Directions: Could you reproduce the entries exactly, omitting every picture?

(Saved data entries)
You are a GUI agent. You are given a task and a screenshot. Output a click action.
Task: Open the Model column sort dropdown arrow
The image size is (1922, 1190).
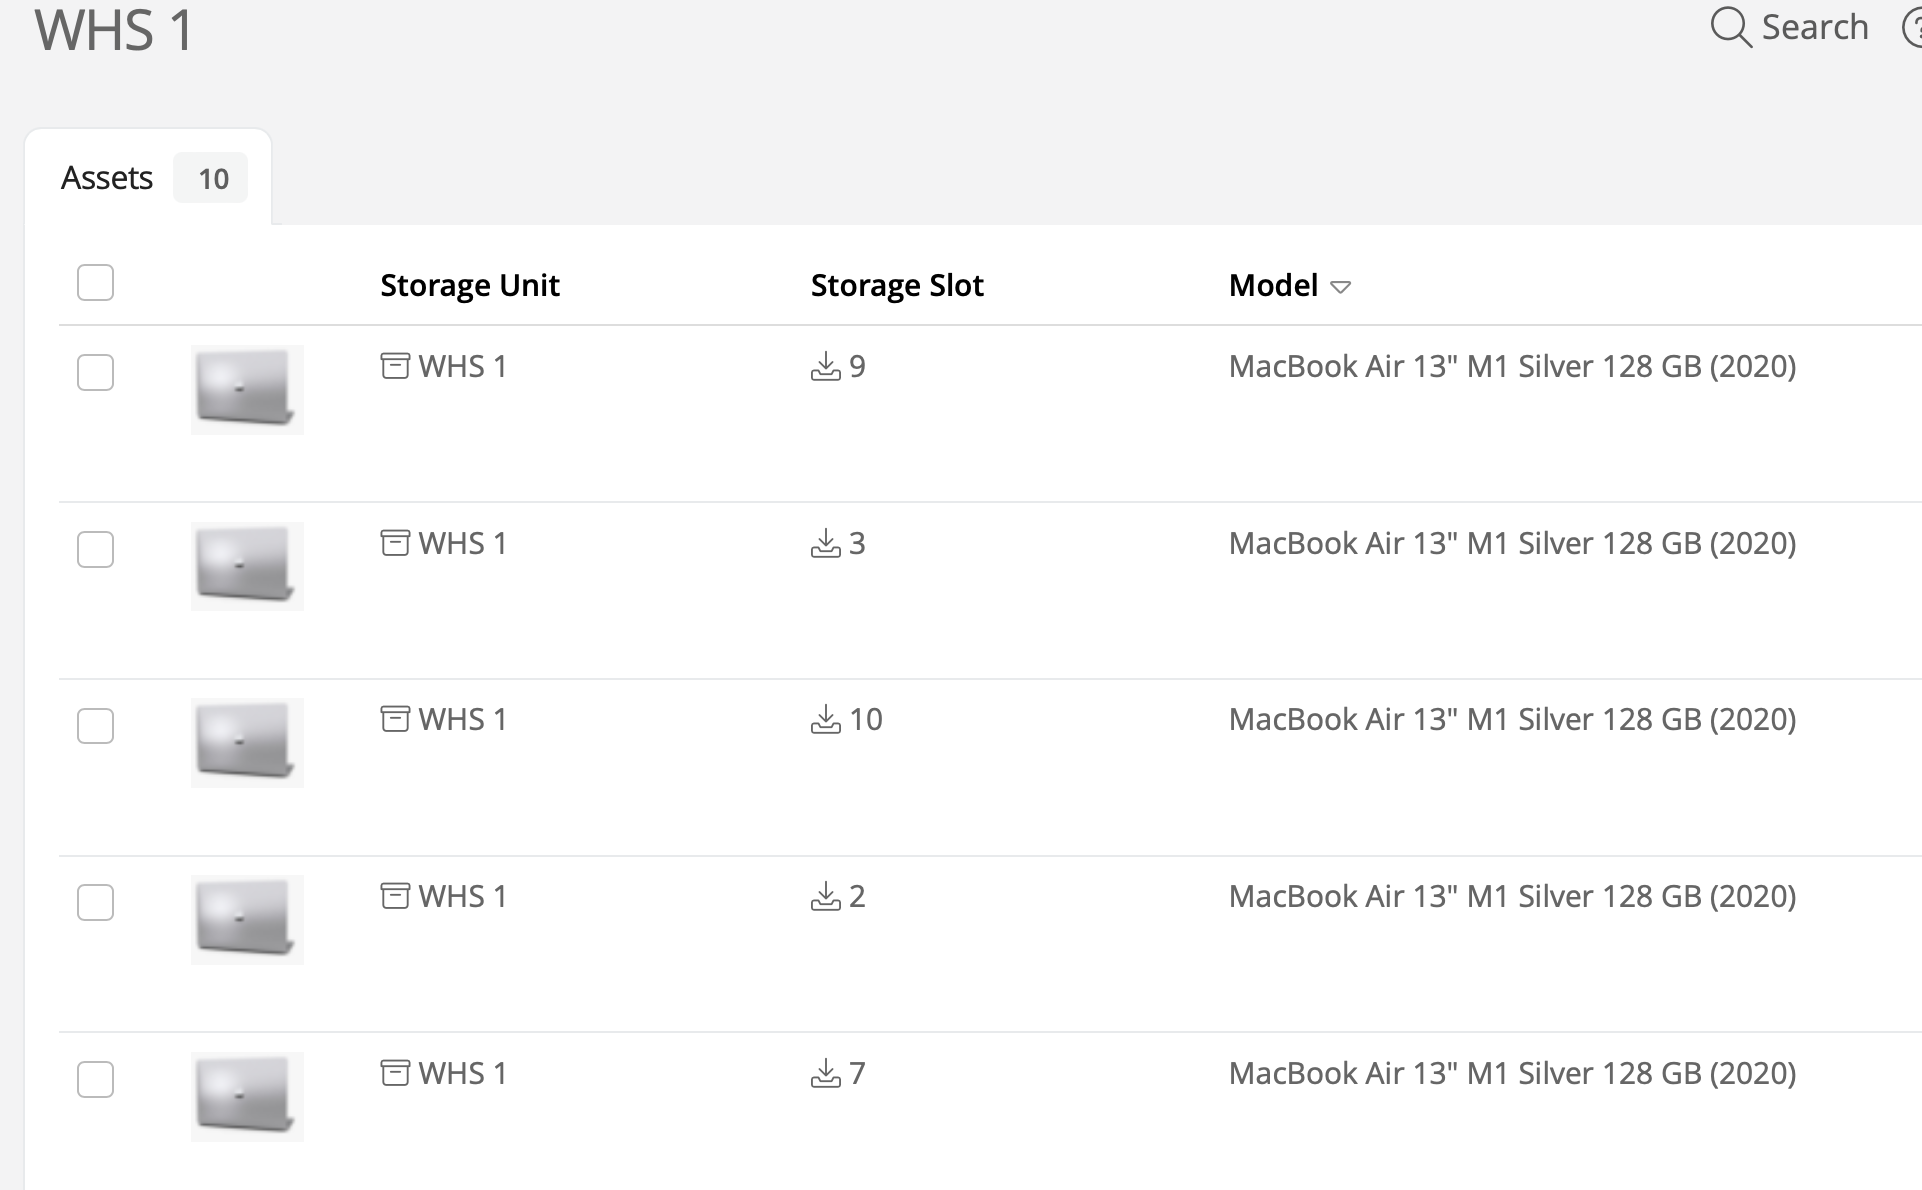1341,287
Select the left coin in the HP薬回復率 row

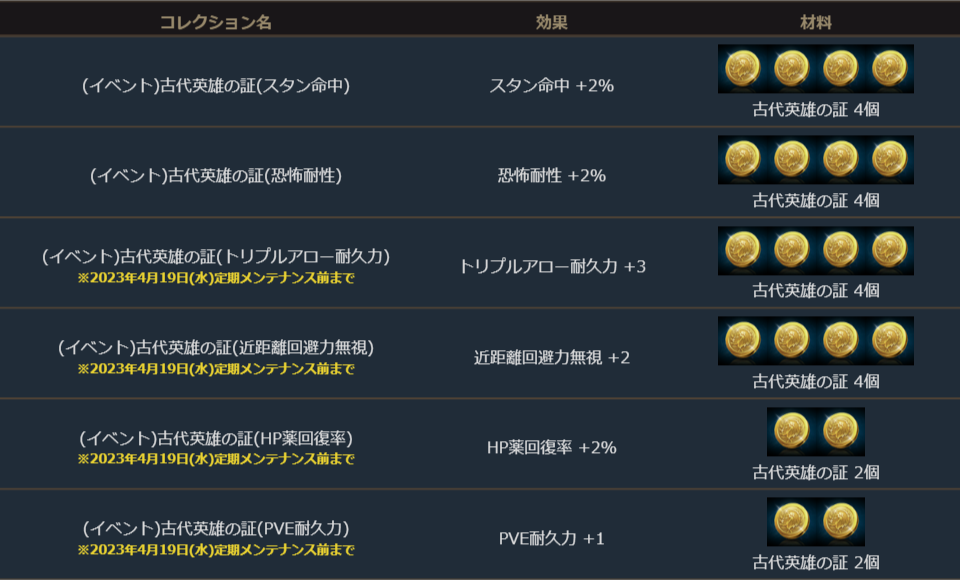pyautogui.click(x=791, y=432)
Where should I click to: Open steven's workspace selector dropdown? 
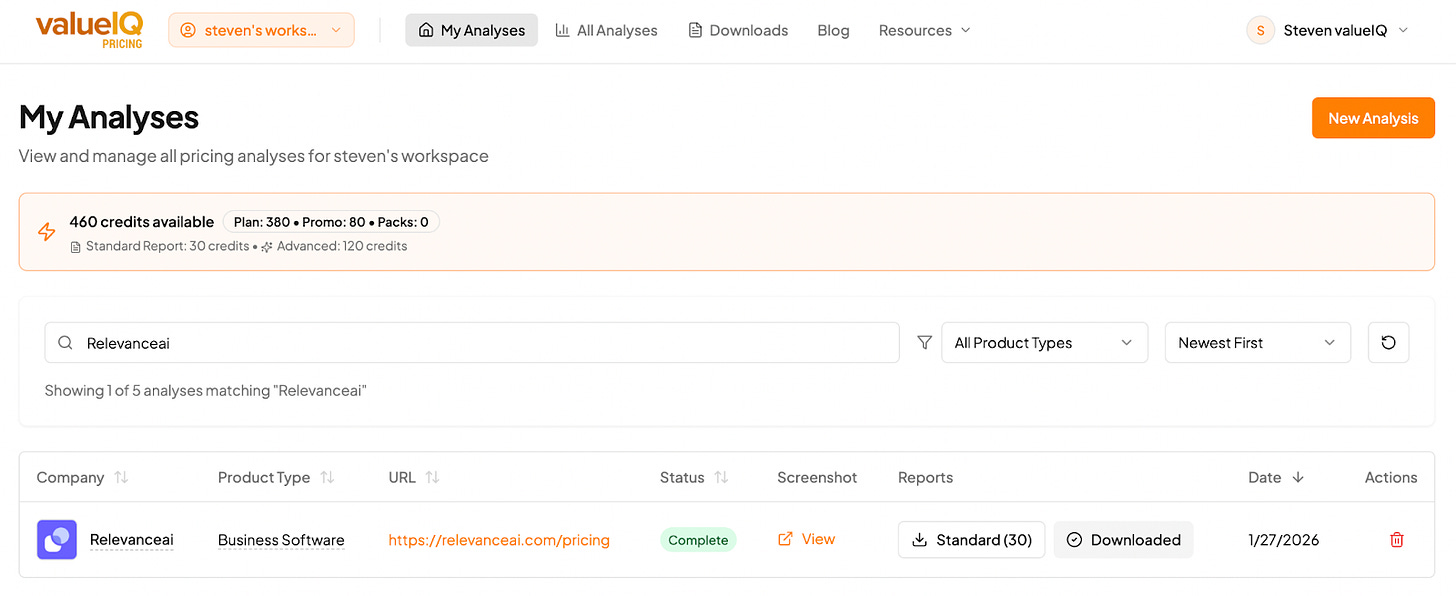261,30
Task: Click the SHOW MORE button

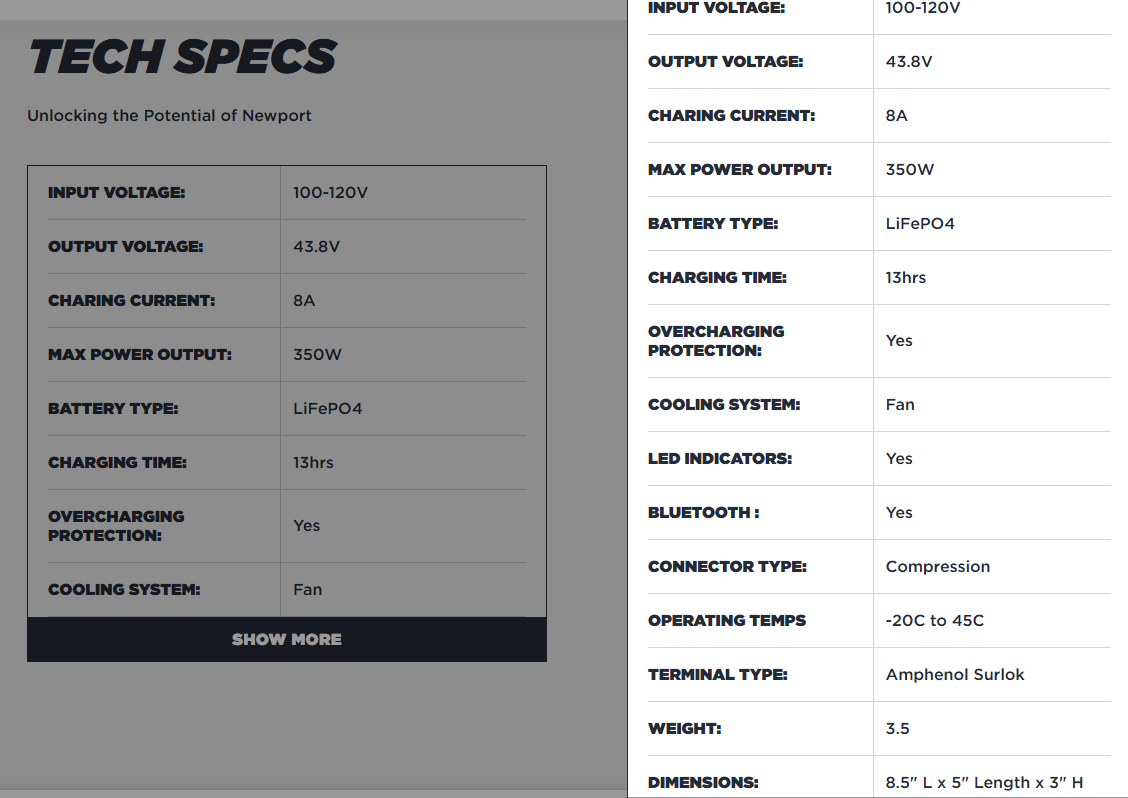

Solution to the problem:
You are a GUI agent. You are given a task and a screenshot. Output a click action.
Task: Open the Model column sort dropdown arrow
The image size is (1922, 1190).
1341,287
Select the left coin in the HP薬回復率 row

pyautogui.click(x=791, y=432)
Where should I click to: Open steven's workspace selector dropdown? 
261,30
Task: Click the SHOW MORE button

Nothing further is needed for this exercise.